▸ **Data records**:
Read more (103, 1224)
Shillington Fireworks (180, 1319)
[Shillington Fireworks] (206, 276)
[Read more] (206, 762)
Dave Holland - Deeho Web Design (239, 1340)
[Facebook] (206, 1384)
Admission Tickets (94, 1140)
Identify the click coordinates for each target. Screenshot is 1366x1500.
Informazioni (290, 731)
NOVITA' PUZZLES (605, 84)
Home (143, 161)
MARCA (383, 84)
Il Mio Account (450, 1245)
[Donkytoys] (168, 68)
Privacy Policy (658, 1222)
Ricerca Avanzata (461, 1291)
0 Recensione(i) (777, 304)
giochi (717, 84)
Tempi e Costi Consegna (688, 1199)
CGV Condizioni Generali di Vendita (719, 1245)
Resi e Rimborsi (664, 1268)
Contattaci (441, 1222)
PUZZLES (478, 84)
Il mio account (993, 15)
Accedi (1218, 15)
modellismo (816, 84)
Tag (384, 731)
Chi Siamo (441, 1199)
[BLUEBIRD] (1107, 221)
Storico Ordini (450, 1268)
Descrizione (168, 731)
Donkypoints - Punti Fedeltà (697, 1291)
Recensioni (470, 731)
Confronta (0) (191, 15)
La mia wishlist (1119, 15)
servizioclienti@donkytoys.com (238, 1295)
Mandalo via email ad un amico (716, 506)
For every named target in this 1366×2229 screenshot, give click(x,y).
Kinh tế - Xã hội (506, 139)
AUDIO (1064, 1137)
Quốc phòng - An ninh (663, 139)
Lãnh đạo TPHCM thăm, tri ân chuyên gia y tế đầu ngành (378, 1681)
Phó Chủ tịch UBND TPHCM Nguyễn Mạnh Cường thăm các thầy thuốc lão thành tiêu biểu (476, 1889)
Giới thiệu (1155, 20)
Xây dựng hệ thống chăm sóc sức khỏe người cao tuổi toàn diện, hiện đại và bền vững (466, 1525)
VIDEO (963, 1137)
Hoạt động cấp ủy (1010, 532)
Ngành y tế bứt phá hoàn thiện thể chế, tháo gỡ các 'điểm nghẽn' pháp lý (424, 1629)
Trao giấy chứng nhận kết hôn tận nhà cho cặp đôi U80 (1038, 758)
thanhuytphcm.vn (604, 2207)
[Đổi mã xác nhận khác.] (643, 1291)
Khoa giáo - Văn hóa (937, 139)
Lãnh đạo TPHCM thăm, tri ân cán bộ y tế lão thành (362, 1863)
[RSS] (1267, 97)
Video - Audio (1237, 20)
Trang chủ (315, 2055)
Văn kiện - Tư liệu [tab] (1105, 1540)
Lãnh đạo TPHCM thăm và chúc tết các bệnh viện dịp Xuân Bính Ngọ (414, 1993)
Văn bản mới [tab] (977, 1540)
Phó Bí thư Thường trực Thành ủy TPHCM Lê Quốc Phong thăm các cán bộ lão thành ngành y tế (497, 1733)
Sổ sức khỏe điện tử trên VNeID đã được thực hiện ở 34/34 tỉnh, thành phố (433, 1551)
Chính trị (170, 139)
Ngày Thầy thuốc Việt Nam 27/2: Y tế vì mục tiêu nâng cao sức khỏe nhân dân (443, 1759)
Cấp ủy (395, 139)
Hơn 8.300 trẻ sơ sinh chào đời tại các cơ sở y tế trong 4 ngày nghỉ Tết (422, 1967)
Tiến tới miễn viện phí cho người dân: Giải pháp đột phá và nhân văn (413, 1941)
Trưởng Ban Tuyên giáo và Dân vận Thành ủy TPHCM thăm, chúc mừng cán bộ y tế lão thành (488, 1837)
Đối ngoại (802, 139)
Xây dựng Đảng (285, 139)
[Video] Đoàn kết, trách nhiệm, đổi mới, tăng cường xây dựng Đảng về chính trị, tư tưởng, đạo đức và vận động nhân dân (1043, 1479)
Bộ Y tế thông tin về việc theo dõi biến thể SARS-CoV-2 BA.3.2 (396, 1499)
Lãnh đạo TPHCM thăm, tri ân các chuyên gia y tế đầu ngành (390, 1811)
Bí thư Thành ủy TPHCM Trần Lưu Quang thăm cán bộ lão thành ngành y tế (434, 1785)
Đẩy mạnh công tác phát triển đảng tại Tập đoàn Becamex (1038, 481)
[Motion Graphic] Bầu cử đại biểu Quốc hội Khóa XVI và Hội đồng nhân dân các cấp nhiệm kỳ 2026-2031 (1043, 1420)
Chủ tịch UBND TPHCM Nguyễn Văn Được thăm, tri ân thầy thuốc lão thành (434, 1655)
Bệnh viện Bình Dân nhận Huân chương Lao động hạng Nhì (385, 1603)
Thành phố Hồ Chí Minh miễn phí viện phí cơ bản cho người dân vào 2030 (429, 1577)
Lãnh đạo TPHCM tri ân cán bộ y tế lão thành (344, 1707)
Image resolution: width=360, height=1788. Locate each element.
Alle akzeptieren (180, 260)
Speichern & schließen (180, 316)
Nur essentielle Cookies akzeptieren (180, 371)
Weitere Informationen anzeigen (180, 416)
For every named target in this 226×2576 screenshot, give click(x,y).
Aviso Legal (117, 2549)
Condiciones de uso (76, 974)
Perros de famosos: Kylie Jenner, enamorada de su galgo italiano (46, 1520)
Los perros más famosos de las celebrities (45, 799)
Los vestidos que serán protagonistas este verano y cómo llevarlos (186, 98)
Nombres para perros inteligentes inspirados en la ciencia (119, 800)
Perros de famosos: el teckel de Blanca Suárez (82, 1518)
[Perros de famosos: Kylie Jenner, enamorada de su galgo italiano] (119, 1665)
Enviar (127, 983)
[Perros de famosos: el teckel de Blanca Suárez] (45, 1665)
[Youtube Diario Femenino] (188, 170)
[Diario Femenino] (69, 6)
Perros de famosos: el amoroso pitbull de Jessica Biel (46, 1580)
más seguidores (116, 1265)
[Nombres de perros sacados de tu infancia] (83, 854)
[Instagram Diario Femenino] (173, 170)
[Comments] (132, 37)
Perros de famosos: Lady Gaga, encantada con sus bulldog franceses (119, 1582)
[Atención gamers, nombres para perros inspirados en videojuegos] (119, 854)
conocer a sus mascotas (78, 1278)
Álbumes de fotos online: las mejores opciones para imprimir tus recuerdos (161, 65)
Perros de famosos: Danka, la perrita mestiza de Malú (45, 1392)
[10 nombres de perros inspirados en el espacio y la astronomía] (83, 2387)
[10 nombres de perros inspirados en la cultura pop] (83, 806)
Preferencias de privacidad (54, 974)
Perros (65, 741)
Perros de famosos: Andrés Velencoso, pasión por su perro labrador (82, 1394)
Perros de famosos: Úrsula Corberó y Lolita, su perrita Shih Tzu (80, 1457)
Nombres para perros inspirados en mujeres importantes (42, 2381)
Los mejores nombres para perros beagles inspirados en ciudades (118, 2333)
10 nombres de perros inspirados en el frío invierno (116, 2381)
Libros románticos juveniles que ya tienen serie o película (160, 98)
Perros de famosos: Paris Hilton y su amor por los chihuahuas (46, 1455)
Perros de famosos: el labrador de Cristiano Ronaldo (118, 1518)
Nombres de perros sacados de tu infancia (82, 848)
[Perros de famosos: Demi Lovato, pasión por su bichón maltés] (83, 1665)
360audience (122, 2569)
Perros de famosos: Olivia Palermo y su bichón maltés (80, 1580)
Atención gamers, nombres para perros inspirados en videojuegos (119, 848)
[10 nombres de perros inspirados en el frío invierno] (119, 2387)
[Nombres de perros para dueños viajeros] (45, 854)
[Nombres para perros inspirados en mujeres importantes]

▸ **Task instructions**:
Across the listing above, count the lines that include "mejores" and give the figure with no other words.

▸ **Solution to this task**:
2